Umbertide is not on any tourist itinerary. It is never mentioned when people make films showcasing Umbria. It is a nothing burger of a town. But, it grows on a person. I am very attached to it and it has its charms if you look for them. It goes to show even the most mundane town has its secrets and they are fun to dig up.
I have a couple of books about Umbertide and it’s history. It was an Etruscan town before the Romans. Later, it was a Roman town then called Pitulum Mergens. From Wikipedia: In its present incarnation, Umbertide was founded in the 8th or 10th century, depending on the scholar; its original name was Fratta, and it received its present name in 1863 in honor of then Crown Prince Umberto and of Uberto or Umberto, margrave of Tuscany, whose four sons, Adalberto, Ingilberto, Benedetto and Bonifacio, according to tradition, rebuilt the town in 796 on the ruins of Pitulum Mergens.

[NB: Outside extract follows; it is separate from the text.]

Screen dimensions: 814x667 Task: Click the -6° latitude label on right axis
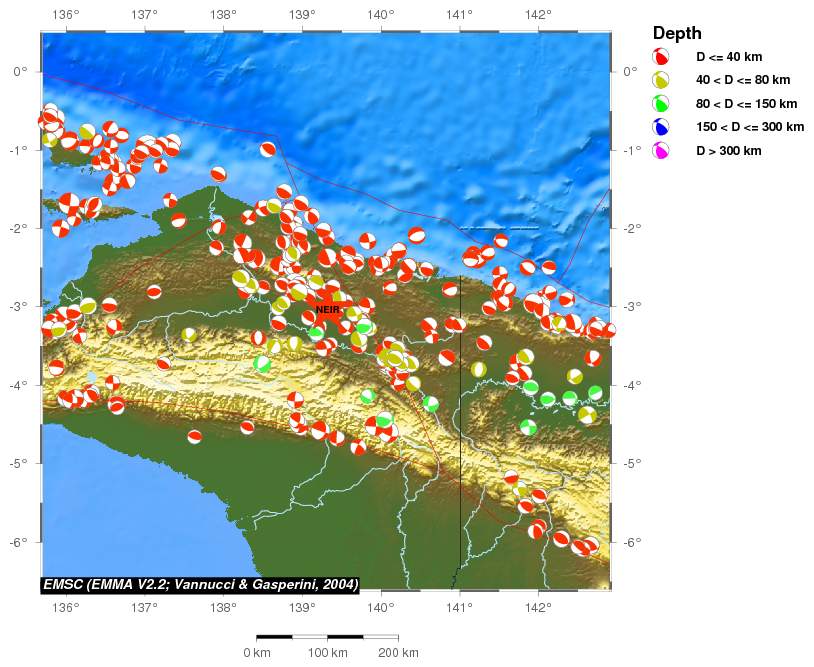pyautogui.click(x=630, y=542)
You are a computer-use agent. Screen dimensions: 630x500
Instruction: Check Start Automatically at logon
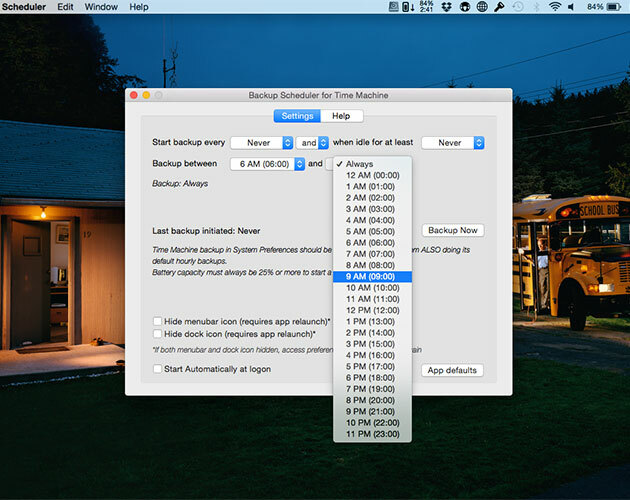(157, 369)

I will write more about this in another post. Right now I am focusing on the Piazza San Francesco neighborhood.
Piazza San Francesco is one of the prettiest piazze in town (my opinion 🙂). The books show the buildings ringing the Piazza and what they were originally and when they were built. There is also a gate there Porta Di San Francesco also known as la Porta del Borgo Basso (Gate of the lower village) built in 1612. You can see the remains of a fresco on the top of the gate. Most of the buildings in this Piazza were built in 1612.
Just before you get to the bottom of the hill to the gate on the right you can see the arch that let light into the fulling mill that was here then. Because it was just next to the river there was plenty of fresh water. Fulling was when the newly woven cloth was washed and beaten until it shrunk 15-20%, making it ready for use.
Just outside of this gate were the public washrooms. There were pools that collected the fresh water and the women of the town brought their laundry here to wash. There was a large stone arch which let in plenty of light. On my recent walk I am pretty sure I have found the washrooms. The remains of the old arch to let in the natural light remain embedded in the re-purposed walls of the now-garage.
Just beside this old building are gardens that are lush with produce in the summer. And the town Bay Laurel tree is here. They don’t sell bay leaves in the stores in Italy so everyone picks them from a tree. This one seems to be the one that many neighbourhood people use. Note the bottom leaves and branches have been picked. I found this quite by accident on a walk when we first came and I get my bay leaves here whenever I run low.
A reminder that autumn is definitely underway.
Pretty! Stai attenti everyone! Wear your masks.
Ciao Nancy. It’s great to learn about your home town. Especially when it’s not in the public mainstream, but more of a back door real town.
Haha. Yes I know. I got laughed at in the Bevagna alimentari when I asked them for bay leaves.
Interesting!
Oh my gosh, Nancy. Thank you for this little tour of Umbertide. On our next trip, we will have to visit this piazza. I can’t even imagine where it is, but then we still have so much more to learn about Umbertide.
Love it!! Thank you Nancy. We’ve never been to Umbertide, but to me it looks very interesting – a genuine town. We’ve stayed in Spoleto and Gubbio many times, and lived in Spello for a month about 20 years ago, but Umbertide is now high on my list….
Fascinating history, Nancy. We also have a large bay tree (20-25 feet tall and probably been here a very long time) and are happy to provide bay leaves when you need them!